Stage 5 Practical Phase

The structure of lived experience has revealed that the intensity of the functional impact was related to “what I can no longer do” rather than to “what I cannot do.” The question of the visibility of their hand impairment, to themselves and to others, was crucial, with two original aspects revealed by our study: i) the permanent exposure of their disease to the eyes of others — both in social interactions and in more personal relationships — underlines its effect on relationships; ii) it serves as a permanent reminder of the disease to the patients, inducing constant concerns about their survival, their existence. This revealed the importance of other dimensions than functional impairment in the lived experience: esthetic, relational, emotional and existential.

Practical implications for healthcare professionals:

- PRO development: construction of the HaNDE scale,

- Recommendations for clinicians: Clinicians should routinely evaluate hand functions that patients used in ways important to them and have now lost, the impact of the visibility of the disease due to this hand involvement, and should also explore the esthetic, emotional, relational, and existential issues that result. Our results also suggest the need for trust in the patient/physician relationship, to alleviate the patient’s distress in dimensions inaccessible to medication.

Criteria of Rigor

Feedback to subjects of experience: In the study presented in this paper, we used all of these criteria to ensure the rigor of the analysis and thus the trustworthiness of the results. The feedback of “subjects of the experience” was conducted by presenting the research to a group of patients (N = 20) from the department of internal medicine at Cochin Hospital, a reference center for SSc. These patients all recognized their own experience in the structure we proposed.

The question of the choices of the central axis of experience: only two participants mentioned the effect of hand involvement on sexual relations. We included this subject in our results to improve the patients’ lives, because this subject is difficult for patients to raise with doctors.

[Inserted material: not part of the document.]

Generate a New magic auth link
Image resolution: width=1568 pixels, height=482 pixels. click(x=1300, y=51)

Triangulation, reflexivity, attention to negative cases

Limitations

1. It took place in France, and caution is required in transposing our results to other places because medical care depends strongly on the organization of the medical system as well as on the country’s economy.

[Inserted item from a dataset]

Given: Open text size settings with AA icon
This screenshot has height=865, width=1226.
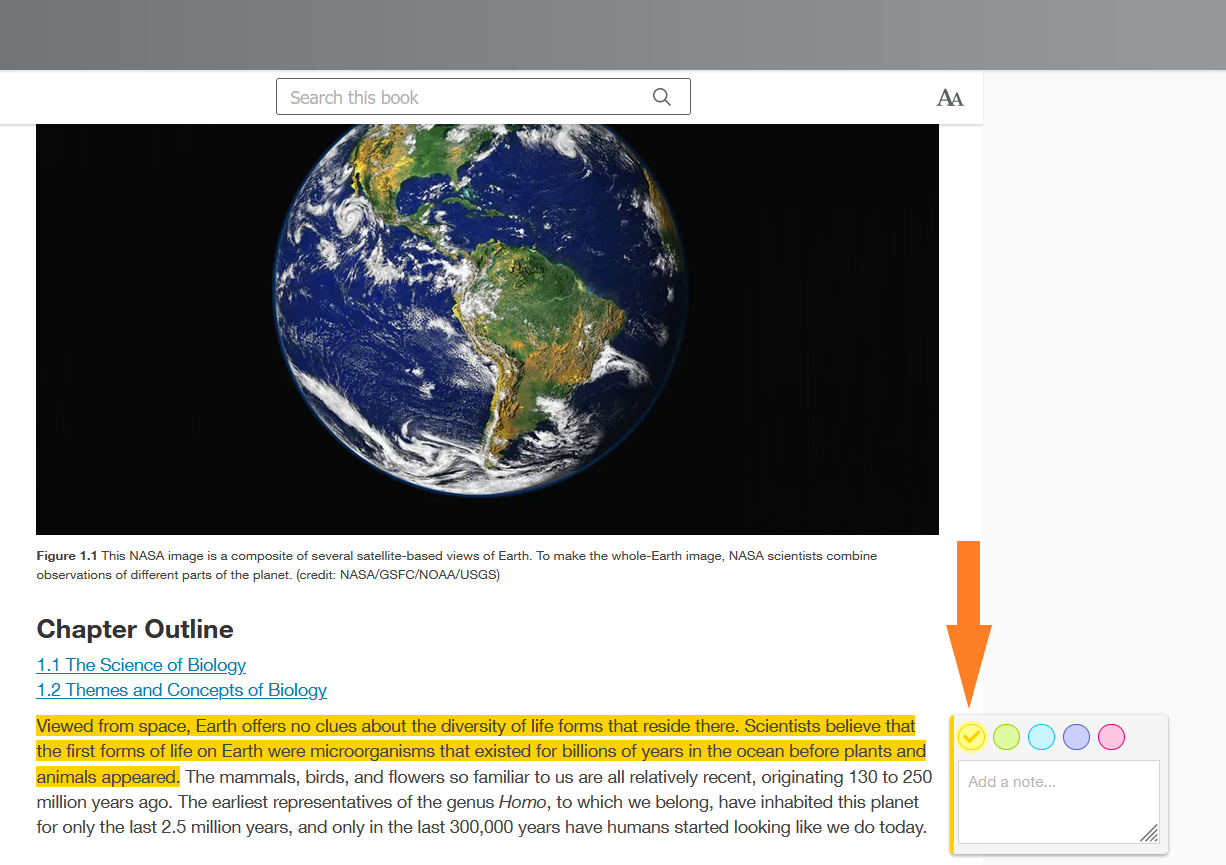Looking at the screenshot, I should coord(949,98).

2. This was a single-center study and all patients recruited in this study were followed in specialized departments (dermatology, rheumatology, internal medicine, and others). It would be interesting to see the results of other studies reproducing this design in other medical settings, such as, for example, that of general medicine. However, we think that this study meets the aim of qualitative research: it may be transferable to other contexts.